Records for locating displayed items
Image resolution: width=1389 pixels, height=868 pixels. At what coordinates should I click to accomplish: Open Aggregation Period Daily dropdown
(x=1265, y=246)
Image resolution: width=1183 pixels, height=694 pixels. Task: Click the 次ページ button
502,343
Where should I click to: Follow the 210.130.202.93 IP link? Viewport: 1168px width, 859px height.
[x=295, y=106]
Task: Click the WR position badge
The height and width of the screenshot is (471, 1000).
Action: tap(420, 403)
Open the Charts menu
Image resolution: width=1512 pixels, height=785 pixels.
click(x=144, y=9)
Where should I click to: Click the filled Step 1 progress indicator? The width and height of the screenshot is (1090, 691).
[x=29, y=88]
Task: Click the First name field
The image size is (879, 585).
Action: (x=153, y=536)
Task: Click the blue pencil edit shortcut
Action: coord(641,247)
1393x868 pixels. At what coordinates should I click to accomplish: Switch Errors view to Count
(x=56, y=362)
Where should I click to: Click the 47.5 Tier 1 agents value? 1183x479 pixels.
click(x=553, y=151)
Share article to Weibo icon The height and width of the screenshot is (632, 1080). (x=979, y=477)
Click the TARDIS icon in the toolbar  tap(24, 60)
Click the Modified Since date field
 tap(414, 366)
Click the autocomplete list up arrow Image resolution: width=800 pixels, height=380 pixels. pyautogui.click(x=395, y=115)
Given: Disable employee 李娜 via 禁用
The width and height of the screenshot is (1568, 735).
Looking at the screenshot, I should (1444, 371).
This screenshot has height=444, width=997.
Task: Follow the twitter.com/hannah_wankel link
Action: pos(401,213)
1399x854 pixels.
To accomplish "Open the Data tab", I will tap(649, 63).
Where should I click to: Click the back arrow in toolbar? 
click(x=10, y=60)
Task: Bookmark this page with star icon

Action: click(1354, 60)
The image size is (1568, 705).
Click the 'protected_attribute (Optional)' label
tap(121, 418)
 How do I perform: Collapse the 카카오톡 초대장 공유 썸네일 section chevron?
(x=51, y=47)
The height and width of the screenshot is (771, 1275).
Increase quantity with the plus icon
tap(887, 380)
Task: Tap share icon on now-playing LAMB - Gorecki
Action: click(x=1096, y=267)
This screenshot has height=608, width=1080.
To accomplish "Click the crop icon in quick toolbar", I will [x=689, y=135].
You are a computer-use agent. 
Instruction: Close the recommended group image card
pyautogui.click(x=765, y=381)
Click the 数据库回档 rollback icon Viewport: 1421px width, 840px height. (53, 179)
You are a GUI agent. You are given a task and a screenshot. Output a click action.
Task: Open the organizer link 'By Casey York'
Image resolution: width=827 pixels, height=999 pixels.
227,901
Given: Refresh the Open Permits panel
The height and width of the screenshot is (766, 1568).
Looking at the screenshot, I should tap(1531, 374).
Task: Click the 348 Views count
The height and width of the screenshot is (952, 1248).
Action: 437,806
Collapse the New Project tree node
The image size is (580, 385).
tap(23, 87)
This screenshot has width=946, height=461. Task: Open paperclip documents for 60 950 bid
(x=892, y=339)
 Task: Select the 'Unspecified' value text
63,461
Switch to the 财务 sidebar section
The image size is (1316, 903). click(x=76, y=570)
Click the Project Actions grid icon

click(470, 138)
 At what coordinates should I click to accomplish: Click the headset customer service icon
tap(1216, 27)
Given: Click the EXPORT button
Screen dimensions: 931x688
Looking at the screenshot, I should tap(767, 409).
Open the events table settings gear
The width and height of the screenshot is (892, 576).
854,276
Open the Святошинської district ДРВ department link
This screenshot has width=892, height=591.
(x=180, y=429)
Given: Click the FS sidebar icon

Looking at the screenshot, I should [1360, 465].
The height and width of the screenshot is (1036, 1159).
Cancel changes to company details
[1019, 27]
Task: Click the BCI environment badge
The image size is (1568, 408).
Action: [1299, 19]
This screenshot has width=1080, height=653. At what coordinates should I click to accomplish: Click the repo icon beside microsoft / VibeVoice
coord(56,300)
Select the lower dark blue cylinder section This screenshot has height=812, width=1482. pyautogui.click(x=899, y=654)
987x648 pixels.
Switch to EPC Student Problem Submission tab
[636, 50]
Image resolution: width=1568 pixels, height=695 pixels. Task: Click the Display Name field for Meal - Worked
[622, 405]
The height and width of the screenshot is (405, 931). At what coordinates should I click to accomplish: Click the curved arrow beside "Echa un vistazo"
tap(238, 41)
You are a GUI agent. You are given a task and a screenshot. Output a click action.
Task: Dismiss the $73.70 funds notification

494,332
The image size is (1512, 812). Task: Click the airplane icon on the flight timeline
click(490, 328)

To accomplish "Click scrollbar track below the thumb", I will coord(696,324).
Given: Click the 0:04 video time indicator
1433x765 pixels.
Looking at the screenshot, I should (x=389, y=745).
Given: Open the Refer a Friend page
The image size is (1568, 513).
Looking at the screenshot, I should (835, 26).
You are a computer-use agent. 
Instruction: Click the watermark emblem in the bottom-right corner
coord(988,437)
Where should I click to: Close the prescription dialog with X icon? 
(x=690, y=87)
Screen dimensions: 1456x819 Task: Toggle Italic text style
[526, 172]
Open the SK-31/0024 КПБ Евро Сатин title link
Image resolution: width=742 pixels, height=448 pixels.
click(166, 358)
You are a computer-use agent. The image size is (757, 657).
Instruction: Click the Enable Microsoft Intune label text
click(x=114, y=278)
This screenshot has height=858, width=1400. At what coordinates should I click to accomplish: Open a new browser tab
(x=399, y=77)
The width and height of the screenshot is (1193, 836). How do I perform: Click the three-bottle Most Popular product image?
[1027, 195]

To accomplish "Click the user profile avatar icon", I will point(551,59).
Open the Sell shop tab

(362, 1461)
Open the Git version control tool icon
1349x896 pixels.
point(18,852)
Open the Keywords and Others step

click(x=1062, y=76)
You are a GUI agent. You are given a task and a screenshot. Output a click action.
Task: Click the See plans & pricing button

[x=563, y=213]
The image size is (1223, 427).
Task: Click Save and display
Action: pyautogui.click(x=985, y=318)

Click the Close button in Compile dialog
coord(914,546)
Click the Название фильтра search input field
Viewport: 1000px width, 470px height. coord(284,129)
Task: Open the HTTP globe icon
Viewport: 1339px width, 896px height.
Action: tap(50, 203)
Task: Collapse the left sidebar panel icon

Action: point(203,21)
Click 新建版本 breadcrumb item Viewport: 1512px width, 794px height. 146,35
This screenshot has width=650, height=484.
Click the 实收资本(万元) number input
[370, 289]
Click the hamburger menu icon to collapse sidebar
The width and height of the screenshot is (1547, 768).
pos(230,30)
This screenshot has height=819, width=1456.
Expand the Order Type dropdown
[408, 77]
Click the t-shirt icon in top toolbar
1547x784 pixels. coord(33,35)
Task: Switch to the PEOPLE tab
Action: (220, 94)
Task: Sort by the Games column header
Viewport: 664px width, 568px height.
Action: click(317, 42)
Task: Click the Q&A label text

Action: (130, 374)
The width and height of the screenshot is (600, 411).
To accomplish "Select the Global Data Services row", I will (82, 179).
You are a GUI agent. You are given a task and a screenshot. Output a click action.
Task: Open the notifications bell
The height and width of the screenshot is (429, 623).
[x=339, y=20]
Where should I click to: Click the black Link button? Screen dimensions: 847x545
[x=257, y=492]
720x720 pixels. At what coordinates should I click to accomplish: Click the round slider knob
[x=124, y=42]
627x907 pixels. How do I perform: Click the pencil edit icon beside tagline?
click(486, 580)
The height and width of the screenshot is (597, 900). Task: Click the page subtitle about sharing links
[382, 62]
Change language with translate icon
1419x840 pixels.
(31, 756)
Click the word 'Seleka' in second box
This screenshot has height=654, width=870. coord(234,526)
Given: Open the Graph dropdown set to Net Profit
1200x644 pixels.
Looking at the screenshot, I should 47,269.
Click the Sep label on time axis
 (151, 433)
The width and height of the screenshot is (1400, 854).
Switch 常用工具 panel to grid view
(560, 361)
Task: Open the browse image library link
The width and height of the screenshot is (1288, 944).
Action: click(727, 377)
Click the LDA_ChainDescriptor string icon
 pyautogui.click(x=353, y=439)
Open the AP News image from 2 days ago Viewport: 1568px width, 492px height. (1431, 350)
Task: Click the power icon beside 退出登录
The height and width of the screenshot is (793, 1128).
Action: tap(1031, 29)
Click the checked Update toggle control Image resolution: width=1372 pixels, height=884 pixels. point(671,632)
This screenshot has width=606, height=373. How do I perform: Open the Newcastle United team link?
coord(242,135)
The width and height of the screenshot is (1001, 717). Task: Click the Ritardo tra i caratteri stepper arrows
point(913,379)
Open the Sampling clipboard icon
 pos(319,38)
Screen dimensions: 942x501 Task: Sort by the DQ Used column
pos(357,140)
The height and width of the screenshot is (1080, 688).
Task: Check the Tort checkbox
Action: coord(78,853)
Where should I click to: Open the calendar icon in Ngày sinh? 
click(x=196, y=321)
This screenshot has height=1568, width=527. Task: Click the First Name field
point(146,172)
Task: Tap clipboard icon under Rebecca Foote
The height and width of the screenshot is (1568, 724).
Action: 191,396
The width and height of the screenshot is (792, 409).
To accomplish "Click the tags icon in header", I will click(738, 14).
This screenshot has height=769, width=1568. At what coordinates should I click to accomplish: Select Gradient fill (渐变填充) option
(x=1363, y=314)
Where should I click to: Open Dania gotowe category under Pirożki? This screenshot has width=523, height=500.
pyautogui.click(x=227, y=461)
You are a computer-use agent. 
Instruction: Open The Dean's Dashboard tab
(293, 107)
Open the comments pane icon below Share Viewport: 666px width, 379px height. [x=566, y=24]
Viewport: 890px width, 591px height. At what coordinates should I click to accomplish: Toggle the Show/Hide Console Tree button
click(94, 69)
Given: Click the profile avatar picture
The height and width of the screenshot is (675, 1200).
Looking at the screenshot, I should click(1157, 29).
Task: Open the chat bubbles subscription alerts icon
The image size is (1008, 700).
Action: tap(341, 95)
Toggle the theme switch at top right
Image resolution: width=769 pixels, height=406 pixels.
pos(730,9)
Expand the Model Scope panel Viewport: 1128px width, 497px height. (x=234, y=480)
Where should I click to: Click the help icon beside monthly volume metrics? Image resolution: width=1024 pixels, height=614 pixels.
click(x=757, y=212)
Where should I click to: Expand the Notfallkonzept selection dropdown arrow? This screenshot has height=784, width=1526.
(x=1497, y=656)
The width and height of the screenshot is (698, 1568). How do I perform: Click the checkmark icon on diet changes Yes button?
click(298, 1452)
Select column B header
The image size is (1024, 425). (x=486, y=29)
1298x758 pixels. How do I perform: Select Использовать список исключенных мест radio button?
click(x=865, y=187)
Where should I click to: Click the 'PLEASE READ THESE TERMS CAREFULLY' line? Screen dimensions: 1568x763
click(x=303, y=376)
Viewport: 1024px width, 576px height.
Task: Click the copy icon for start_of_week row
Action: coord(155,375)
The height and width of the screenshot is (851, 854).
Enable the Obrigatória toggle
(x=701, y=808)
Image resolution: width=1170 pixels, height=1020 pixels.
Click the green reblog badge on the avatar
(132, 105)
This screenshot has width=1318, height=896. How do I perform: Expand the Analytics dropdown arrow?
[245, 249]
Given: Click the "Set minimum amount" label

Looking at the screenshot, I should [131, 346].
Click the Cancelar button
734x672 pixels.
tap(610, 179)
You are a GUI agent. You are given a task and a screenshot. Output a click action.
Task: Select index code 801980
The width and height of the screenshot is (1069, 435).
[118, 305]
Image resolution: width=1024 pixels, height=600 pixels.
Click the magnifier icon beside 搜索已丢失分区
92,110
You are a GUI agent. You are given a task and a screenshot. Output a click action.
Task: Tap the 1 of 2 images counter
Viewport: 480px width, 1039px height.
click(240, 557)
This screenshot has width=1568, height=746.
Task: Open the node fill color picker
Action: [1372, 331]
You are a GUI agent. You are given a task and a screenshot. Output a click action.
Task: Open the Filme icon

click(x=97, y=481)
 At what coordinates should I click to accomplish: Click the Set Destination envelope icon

→ Task goal: Find each line in the records above that contains the word "under" and copy those lines. Count only matches with the same capitalization.

→ Problem solution:
Task: Tap clipboard icon under Rebecca Foote
Where should I click to: Open Dania gotowe category under Pirożki? This screenshot has width=523, height=500.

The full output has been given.